▸ Goal of the exercise
Could you write out the lines below again, substituting "Choose" for "Select" and keeping everything else the same? Leave the pictures out.

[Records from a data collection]
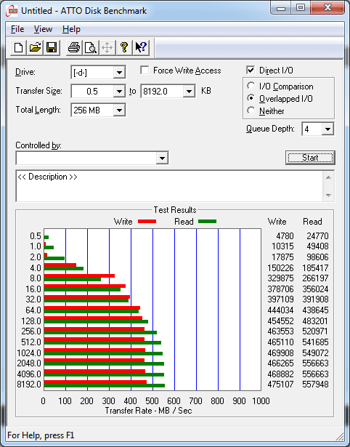The width and height of the screenshot is (350, 447).
Task: Click the description box scroll down arrow
Action: (x=328, y=196)
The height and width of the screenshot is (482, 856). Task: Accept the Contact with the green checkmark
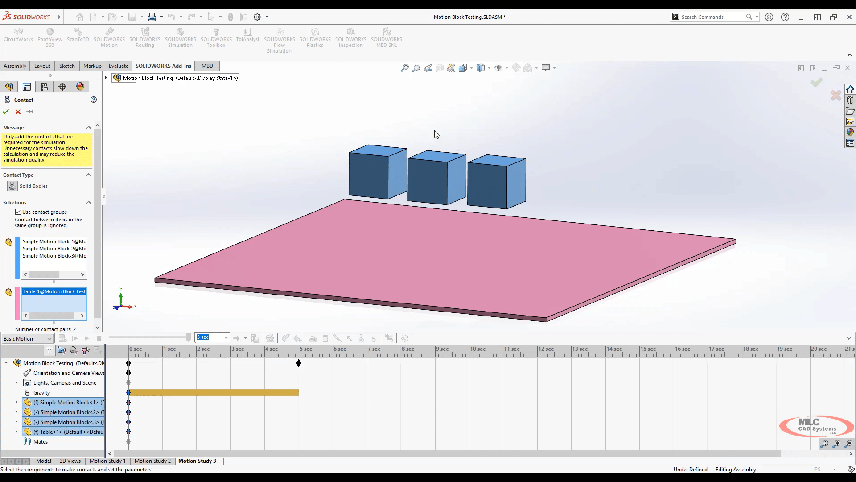6,112
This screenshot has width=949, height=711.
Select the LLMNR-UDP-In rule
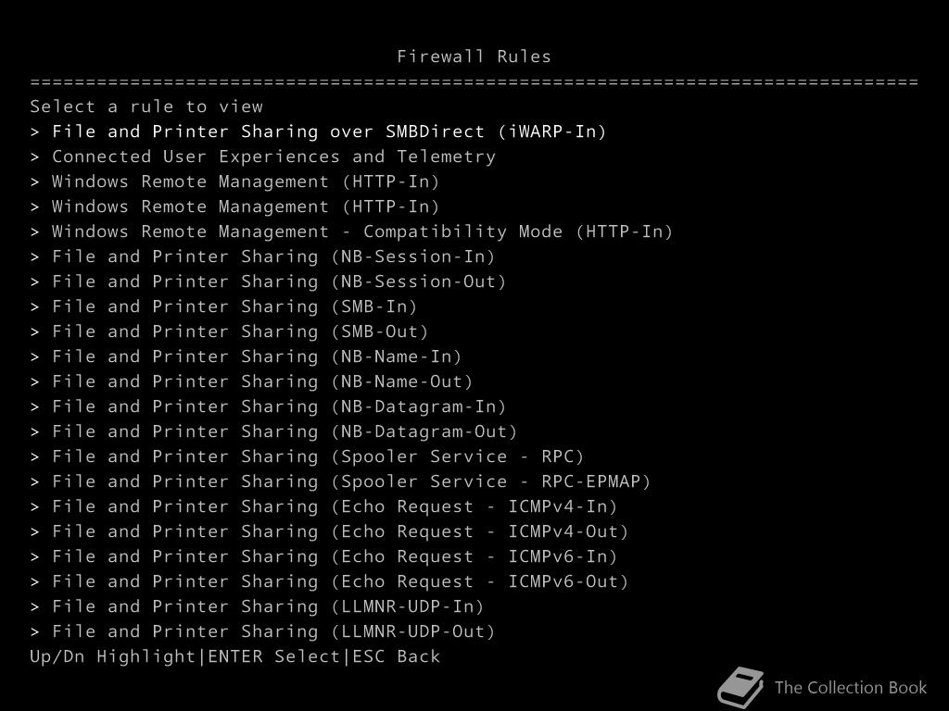click(x=268, y=606)
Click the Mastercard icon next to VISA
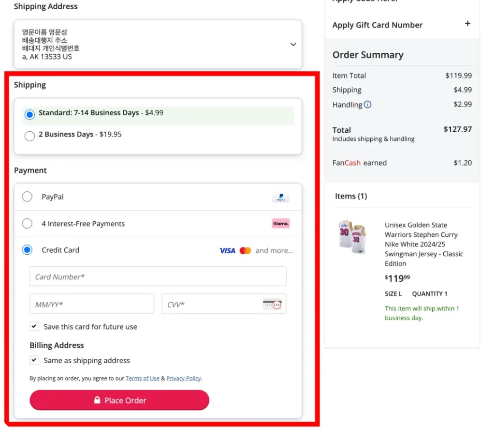 pyautogui.click(x=245, y=250)
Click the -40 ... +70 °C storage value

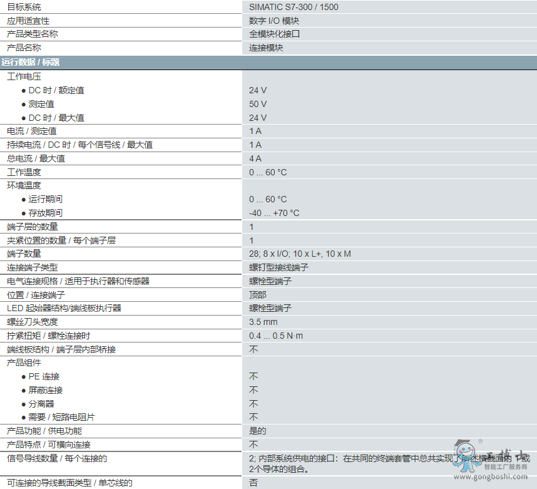[274, 213]
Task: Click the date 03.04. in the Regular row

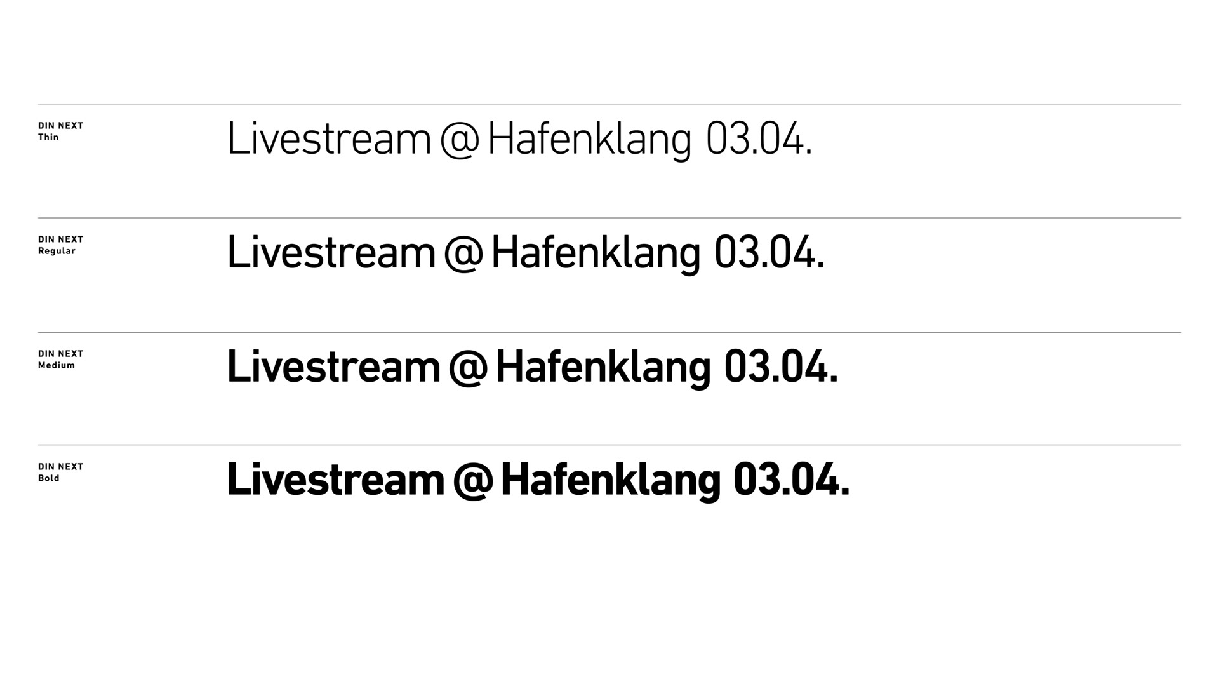Action: click(769, 253)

▸ Final answer
The width and height of the screenshot is (350, 447).
Task: Click the description box scroll down arrow
Action: (x=328, y=196)
The height and width of the screenshot is (482, 856). Task: Accept the Contact with the green checkmark
6,112
This screenshot has width=949, height=711.
Choose the LLMNR-UDP-In rule
click(x=268, y=606)
Click the Mastercard icon next to VISA
 pyautogui.click(x=245, y=250)
Click the -40 ... +70 °C storage value

[274, 213]
Task: Click the date 03.04. in the Regular row

Action: click(769, 253)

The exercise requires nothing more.